Would you please copy only the lines from the line that contains "The width and" to the end of the data below, exactly, leaving every picture out?

**** ENTRIES PROVIDED

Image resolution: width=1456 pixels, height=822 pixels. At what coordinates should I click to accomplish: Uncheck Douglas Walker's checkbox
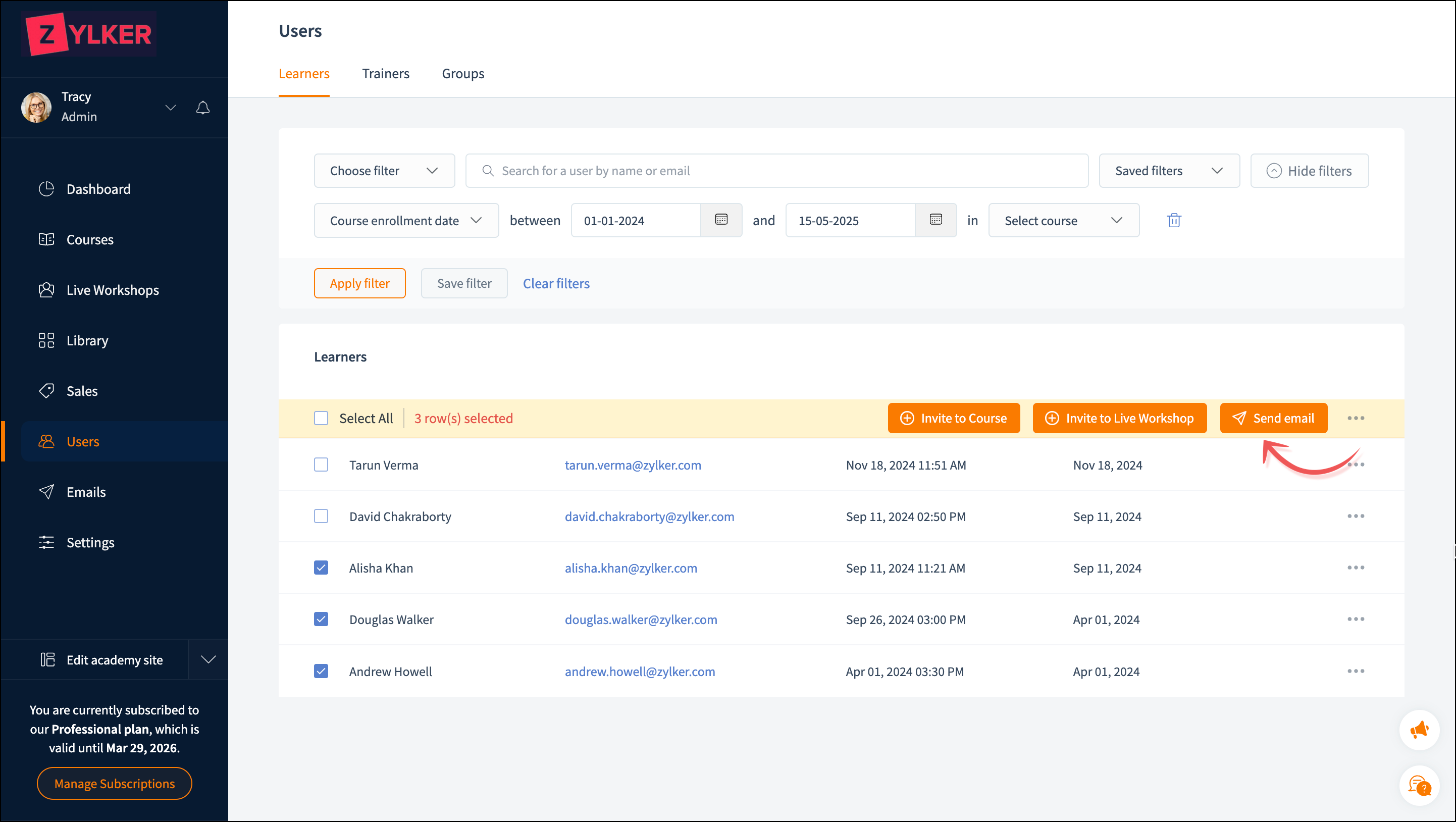pos(321,620)
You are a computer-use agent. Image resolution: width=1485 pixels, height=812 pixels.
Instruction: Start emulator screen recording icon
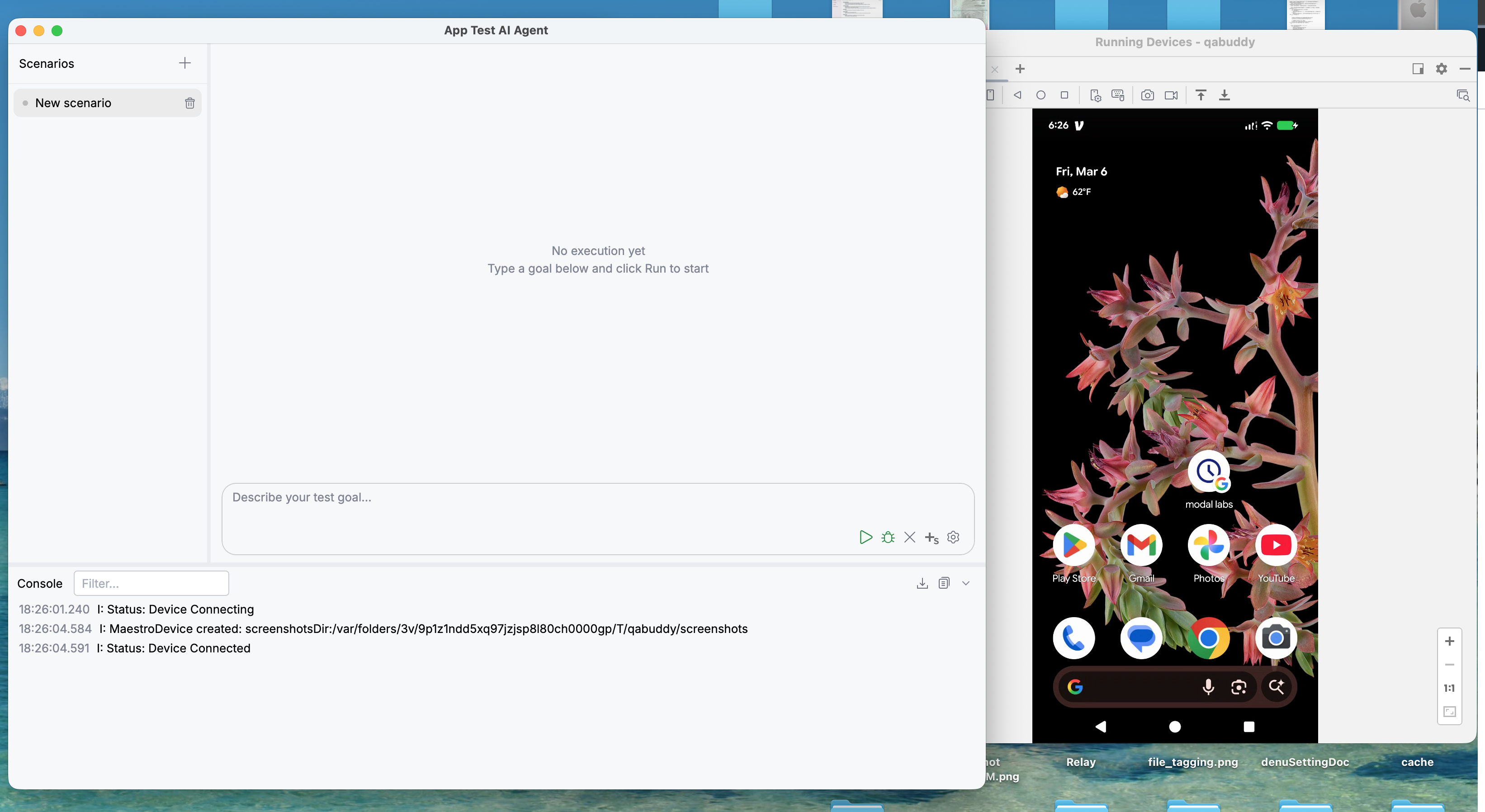tap(1171, 95)
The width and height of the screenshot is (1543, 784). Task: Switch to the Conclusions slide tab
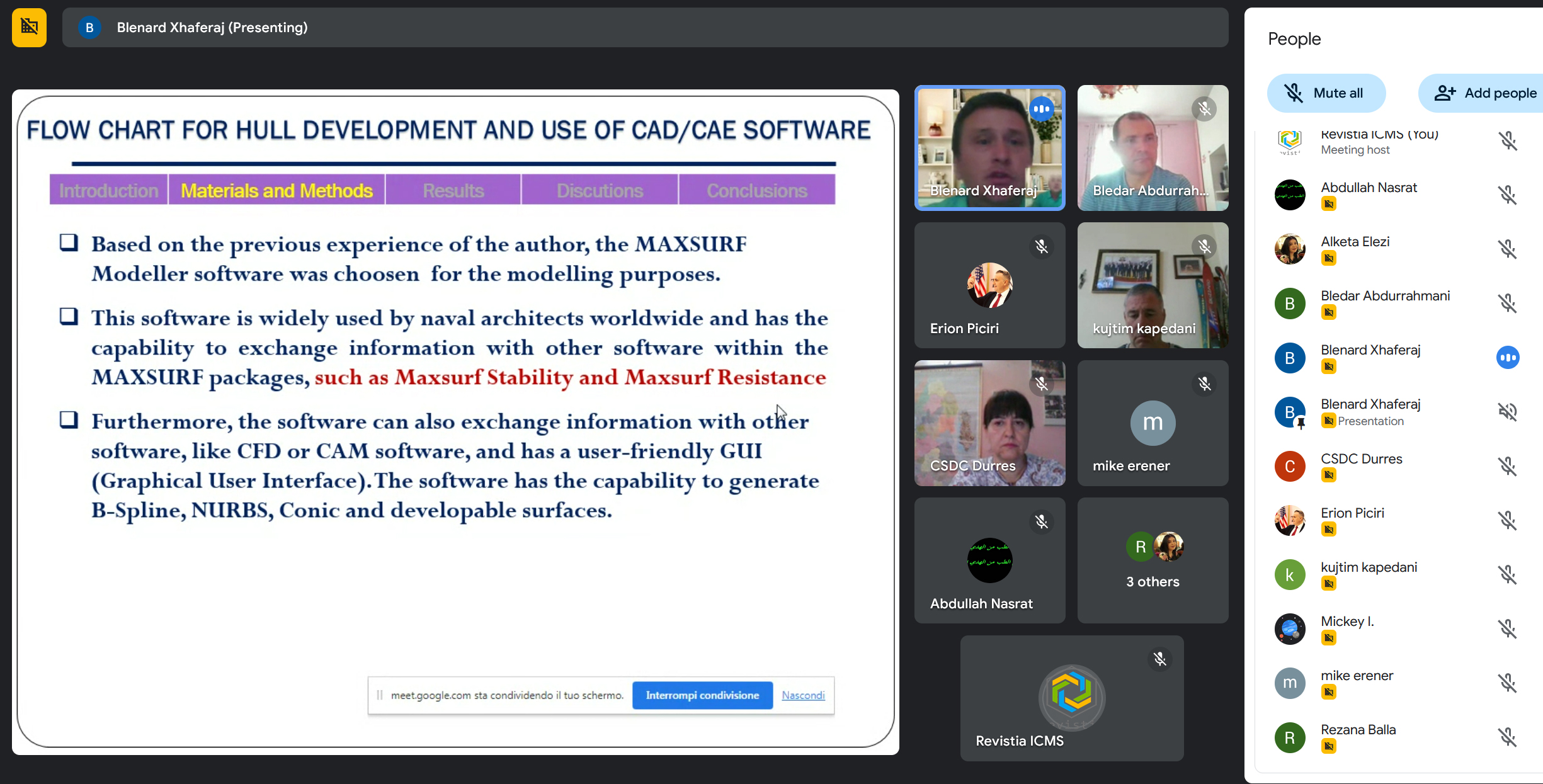[x=756, y=190]
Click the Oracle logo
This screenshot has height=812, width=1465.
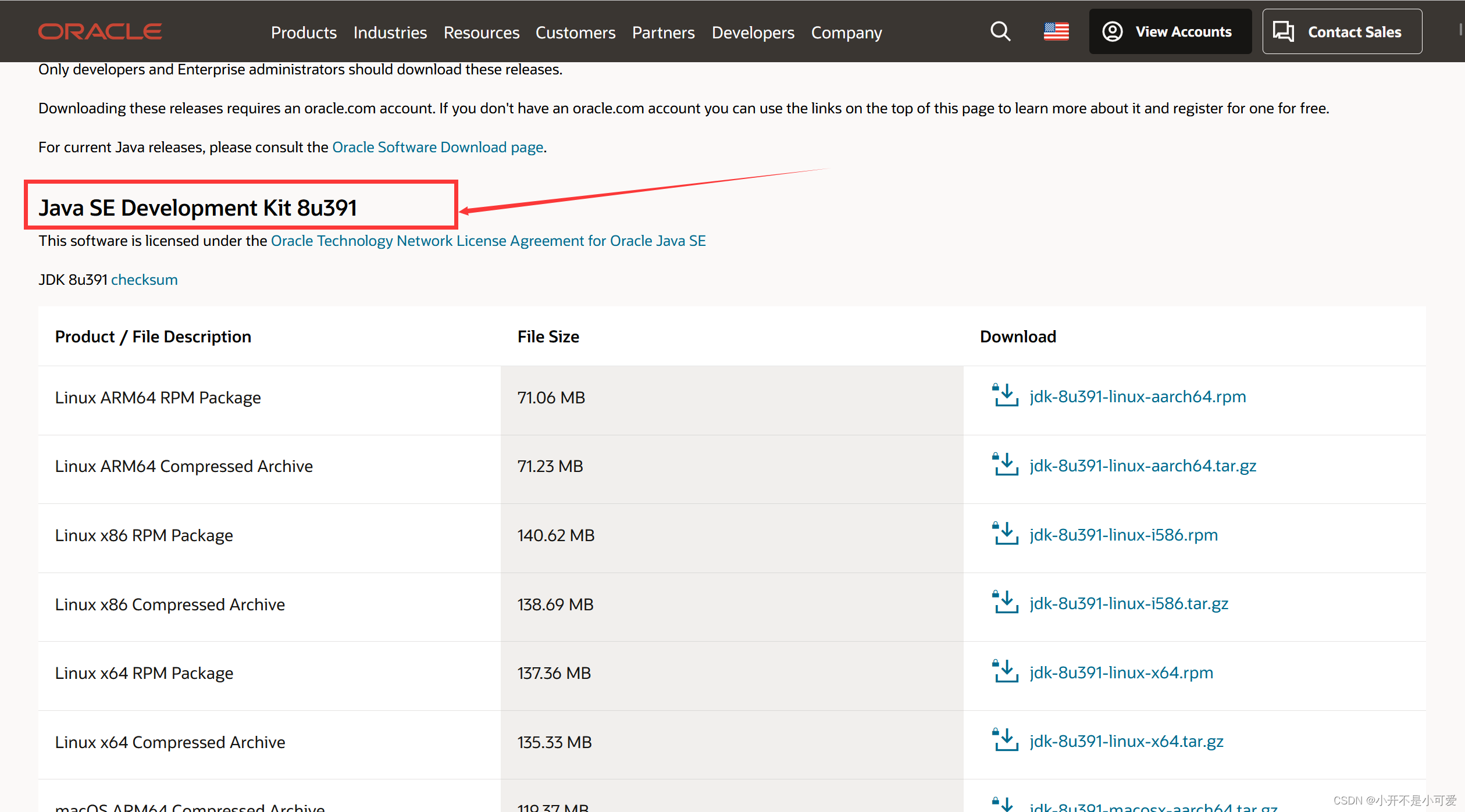[x=100, y=31]
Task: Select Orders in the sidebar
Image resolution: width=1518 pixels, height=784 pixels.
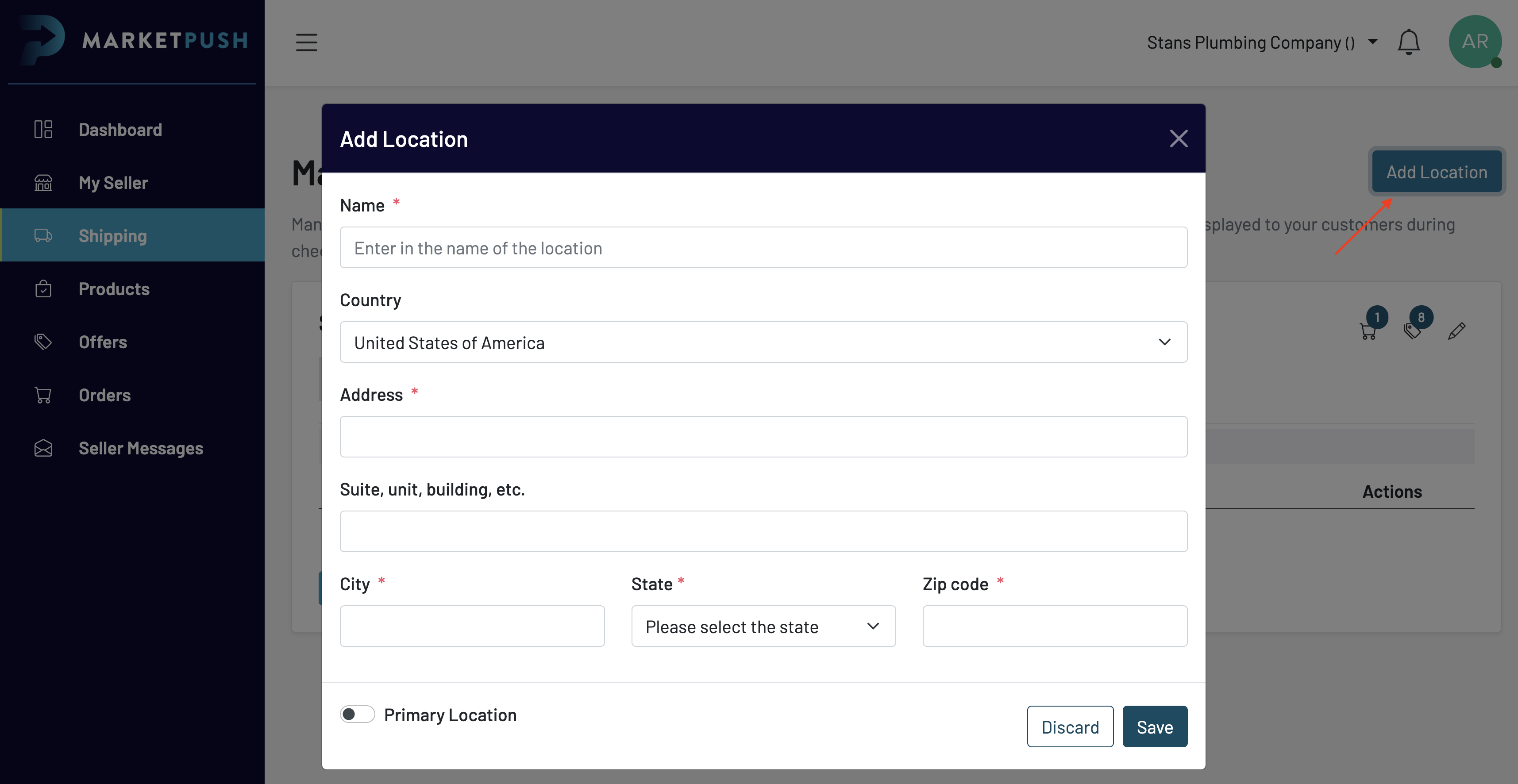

********

ANSWER SECTION →
The width and height of the screenshot is (1543, 784). Task: Switch to the Conclusions slide tab
[x=756, y=190]
Click the Oracle logo
This screenshot has height=812, width=1465.
[x=100, y=31]
Task: Select Orders in the sidebar
Image resolution: width=1518 pixels, height=784 pixels.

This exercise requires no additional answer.